= Work request =
Please reproduce the listing in its entirety, exactly as shown.

= Given entries =
----------------------------------------

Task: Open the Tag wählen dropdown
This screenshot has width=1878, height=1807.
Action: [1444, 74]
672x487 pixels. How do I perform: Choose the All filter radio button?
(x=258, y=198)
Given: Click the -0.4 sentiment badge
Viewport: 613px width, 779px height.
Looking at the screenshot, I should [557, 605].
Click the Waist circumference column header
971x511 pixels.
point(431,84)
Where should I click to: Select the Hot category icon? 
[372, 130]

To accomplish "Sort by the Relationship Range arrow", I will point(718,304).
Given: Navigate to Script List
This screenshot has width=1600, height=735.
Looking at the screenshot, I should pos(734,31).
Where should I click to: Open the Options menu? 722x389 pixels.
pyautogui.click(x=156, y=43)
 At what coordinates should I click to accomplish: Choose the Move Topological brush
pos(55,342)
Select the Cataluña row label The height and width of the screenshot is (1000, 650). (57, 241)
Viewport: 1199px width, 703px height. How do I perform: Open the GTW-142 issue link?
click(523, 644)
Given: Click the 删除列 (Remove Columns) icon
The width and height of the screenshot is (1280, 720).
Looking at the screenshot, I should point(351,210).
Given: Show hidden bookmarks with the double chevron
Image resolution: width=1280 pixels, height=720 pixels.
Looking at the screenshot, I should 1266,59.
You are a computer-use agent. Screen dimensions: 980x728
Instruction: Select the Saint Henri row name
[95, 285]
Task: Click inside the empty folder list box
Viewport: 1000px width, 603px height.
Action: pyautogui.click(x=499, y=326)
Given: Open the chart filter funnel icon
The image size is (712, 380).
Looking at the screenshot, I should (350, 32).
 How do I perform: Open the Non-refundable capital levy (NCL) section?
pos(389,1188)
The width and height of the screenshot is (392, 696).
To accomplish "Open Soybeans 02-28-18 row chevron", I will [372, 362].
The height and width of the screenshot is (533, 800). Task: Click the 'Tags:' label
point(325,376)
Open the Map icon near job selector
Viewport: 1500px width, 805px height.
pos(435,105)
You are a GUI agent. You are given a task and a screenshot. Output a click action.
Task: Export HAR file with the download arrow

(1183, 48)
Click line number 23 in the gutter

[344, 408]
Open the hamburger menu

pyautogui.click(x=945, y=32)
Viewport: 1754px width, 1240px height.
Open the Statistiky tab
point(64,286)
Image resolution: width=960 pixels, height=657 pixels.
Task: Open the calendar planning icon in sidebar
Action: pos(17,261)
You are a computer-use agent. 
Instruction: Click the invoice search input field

----------------------------------------

= Answer section =
Task: Open the Tag wählen dropdown
This screenshot has width=1878, height=1807.
Action: [1444, 74]
672x487 pixels. How do I perform: Choose the All filter radio button?
(x=258, y=198)
Given: Click the -0.4 sentiment badge
Viewport: 613px width, 779px height.
Looking at the screenshot, I should [557, 605].
Click the Waist circumference column header
971x511 pixels.
point(431,84)
Where should I click to: Select the Hot category icon? 
[372, 130]

To accomplish "Sort by the Relationship Range arrow", I will point(718,304).
Given: Navigate to Script List
This screenshot has width=1600, height=735.
Looking at the screenshot, I should pos(734,31).
Where should I click to: Open the Options menu? 722x389 pixels.
pyautogui.click(x=156, y=43)
 At what coordinates should I click to accomplish: Choose the Move Topological brush
pos(55,342)
Select the Cataluña row label The height and width of the screenshot is (1000, 650). (57, 241)
Viewport: 1199px width, 703px height. How do I perform: Open the GTW-142 issue link?
click(523, 644)
Given: Click the 删除列 (Remove Columns) icon
The width and height of the screenshot is (1280, 720).
Looking at the screenshot, I should point(351,210).
Given: Show hidden bookmarks with the double chevron
Image resolution: width=1280 pixels, height=720 pixels.
Looking at the screenshot, I should 1266,59.
You are a computer-use agent. Screen dimensions: 980x728
Instruction: Select the Saint Henri row name
[95, 285]
Task: Click inside the empty folder list box
Viewport: 1000px width, 603px height.
Action: pyautogui.click(x=499, y=326)
Given: Open the chart filter funnel icon
The image size is (712, 380).
Looking at the screenshot, I should (350, 32).
 How do I perform: Open the Non-refundable capital levy (NCL) section?
pos(389,1188)
The width and height of the screenshot is (392, 696).
To accomplish "Open Soybeans 02-28-18 row chevron", I will [372, 362].
The height and width of the screenshot is (533, 800). Task: Click the 'Tags:' label
point(325,376)
Open the Map icon near job selector
Viewport: 1500px width, 805px height.
pos(435,105)
You are a GUI agent. You are given a task and a screenshot. Output a click action.
Task: Export HAR file with the download arrow

(1183, 48)
Click line number 23 in the gutter

[344, 408]
Open the hamburger menu

pyautogui.click(x=945, y=32)
Viewport: 1754px width, 1240px height.
Open the Statistiky tab
point(64,286)
Image resolution: width=960 pixels, height=657 pixels.
Task: Open the calendar planning icon in sidebar
Action: pos(17,261)
You are a computer-use agent. 
Instruction: Click the invoice search input field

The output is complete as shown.